There’s nothing like worry. Useless, stressful, wearing and bad for the soul.
I worry about everything.
I wonder how long the little blue car will endure, will the a/c unit last another year, will the agency survive, what if I have a catastrophic injury or illness, do I have enough life insurance, will a tree fall on the roof during the next thunderstorm, how am I going to manage without unemployment benefits. I worry that Covid 19 will kill us all, that the president will win in November, that there won’t be a country left to call home. I think about cuts to social security and medicare and families going bankrupt from or without health care. I worry about the forests and the oceans and the air and the wildlife preserves. It’s foolish and wasteful and unhealthy but if it’s out there, I worry about it. Now and again, for brief periods, I find and push the pause button but in the end the off button just doesn’t work.
I’ve practiced one day at a time thinking and staying out of the dark places for a very long time now but there’s always been a ray of hope to hold onto. Now the reality is that if the president wins re-election, it’s a victory for ignorance, racism, misogyny, political corruption, hypocrisy and nepotism. After another four years of self destruction, I’m not persuaded that as a country we will ever be able to find our way back. Some damage can’t be undone.

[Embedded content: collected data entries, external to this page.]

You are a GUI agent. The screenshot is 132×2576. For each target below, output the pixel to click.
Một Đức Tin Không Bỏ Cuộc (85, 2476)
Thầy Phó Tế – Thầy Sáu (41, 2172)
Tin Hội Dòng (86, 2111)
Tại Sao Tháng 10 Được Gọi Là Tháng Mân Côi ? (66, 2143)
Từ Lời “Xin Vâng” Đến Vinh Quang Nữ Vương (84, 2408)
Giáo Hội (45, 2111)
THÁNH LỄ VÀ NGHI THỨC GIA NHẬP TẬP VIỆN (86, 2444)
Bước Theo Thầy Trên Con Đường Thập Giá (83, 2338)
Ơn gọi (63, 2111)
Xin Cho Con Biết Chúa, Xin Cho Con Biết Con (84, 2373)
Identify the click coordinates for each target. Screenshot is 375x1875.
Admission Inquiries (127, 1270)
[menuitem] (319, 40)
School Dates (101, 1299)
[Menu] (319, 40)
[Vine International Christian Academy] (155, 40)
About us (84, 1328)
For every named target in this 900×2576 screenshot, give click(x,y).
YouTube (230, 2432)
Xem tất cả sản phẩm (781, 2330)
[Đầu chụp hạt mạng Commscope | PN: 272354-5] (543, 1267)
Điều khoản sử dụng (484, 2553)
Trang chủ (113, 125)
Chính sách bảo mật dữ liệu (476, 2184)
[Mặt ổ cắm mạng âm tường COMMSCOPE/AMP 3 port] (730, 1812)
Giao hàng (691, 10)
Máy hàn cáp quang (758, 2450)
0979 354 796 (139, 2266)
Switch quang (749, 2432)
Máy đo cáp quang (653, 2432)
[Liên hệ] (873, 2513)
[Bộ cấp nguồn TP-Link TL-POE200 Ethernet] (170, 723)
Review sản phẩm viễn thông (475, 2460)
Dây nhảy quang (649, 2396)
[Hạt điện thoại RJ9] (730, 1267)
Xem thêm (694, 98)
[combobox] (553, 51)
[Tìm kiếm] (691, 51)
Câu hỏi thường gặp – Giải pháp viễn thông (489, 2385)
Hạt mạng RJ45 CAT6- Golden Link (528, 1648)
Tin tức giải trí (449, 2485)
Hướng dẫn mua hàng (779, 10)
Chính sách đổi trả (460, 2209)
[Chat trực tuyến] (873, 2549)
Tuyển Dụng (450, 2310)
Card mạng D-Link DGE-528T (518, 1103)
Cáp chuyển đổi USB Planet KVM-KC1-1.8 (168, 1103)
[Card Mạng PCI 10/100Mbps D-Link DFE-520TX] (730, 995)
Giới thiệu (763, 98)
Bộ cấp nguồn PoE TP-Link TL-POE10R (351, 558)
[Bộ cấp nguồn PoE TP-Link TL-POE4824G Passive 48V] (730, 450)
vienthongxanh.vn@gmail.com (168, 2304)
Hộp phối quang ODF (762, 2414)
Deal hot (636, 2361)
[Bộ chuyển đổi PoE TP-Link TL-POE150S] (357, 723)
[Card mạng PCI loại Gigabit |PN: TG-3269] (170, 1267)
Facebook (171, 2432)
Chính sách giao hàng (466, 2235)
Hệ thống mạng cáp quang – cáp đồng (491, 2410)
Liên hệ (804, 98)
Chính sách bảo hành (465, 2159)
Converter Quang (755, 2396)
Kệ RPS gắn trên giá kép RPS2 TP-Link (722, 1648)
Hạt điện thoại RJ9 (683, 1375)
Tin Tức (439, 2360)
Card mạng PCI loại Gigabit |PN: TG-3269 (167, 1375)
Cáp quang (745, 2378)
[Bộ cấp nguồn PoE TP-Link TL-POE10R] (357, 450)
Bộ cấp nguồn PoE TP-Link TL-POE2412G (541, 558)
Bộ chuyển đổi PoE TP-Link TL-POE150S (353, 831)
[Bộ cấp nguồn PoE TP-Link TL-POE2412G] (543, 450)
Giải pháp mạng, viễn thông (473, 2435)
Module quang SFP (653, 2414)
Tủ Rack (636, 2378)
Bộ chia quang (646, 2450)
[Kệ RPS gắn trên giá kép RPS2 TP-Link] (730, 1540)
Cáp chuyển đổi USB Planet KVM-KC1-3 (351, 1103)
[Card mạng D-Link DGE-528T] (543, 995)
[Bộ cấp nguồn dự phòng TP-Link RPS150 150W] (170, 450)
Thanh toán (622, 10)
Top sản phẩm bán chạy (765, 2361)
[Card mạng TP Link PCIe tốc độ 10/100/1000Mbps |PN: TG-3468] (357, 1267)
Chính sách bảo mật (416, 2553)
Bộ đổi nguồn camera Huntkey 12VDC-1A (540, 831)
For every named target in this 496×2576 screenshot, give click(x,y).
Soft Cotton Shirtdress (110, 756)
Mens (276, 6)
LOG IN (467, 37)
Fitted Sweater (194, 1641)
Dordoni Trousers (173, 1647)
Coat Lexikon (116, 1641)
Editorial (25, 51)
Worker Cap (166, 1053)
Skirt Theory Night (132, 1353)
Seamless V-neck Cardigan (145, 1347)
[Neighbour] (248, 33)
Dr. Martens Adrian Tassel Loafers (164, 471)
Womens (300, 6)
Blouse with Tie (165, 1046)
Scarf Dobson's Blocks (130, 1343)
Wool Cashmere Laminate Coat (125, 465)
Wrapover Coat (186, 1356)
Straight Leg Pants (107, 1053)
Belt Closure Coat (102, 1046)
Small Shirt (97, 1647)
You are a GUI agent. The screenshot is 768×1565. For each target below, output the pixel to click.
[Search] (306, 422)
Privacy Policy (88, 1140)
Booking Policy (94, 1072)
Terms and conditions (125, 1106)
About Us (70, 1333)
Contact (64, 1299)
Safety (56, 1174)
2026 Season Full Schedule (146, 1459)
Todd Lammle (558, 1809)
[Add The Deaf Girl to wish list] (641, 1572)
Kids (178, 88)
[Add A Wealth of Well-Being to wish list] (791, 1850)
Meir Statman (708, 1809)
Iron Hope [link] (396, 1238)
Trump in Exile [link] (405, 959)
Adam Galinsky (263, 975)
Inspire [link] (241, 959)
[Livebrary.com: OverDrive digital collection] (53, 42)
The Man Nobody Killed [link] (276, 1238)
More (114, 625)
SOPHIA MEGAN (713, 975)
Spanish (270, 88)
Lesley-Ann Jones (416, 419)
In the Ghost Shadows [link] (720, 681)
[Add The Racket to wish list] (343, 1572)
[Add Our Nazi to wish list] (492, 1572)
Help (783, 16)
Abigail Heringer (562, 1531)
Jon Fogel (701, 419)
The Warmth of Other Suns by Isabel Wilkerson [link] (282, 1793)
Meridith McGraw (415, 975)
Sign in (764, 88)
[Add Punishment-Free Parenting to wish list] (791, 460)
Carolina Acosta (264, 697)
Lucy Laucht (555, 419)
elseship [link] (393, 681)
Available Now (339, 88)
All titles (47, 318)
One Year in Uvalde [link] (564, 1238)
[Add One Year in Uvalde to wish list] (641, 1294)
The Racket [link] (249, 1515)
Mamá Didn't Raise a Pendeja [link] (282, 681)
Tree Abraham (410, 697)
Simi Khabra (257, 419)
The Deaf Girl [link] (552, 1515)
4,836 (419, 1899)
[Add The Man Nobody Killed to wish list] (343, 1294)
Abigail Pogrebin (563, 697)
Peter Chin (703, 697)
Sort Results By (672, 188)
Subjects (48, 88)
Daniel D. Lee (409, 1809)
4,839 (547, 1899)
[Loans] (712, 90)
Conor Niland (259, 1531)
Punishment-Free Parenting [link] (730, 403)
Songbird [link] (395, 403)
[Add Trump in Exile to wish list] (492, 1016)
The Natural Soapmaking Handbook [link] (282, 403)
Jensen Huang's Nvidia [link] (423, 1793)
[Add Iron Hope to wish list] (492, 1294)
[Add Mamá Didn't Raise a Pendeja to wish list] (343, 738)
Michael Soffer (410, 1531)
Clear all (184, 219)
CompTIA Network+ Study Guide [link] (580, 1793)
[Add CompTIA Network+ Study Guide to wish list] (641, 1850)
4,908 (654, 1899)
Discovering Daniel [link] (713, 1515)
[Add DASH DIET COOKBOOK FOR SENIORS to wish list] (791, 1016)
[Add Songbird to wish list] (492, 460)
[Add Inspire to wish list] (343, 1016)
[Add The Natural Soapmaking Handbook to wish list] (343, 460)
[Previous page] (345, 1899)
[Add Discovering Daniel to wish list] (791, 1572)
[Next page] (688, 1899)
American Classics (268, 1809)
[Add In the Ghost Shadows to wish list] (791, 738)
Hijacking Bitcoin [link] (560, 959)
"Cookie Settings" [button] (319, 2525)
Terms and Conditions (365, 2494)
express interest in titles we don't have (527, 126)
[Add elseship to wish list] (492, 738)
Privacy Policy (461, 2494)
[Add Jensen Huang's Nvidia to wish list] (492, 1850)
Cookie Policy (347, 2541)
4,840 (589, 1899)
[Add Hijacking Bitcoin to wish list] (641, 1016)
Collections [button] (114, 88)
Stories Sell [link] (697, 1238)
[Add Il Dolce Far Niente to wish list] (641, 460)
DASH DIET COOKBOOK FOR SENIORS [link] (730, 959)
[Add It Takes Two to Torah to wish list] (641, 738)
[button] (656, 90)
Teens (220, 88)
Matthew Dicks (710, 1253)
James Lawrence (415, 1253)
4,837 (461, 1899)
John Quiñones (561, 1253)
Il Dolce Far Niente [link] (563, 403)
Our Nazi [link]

In an effort to distract myself, I sign onto social media to see what’s happening outside my own self. I scroll past the political crap piles and delete the sad eyed, abused animals but I can’t quite bypass the update about a friend’s child who is in St. Jude’s in Memphis with leukemia and not doing well. I can’t imagine what they’re going through, can’t even begin to comprehend the fear and anxiety and exhaustion they must be feeling. Then I see a new GoFundMe account set up for a modeling agent I know in Dallas. In his fight against a particularly virulent, brutal and disfiguring cancer, they have tried everything without any success. He has a wife and four young children and isn’t expected to see another Christmas.
I send donations to both and remind myself what real worry is.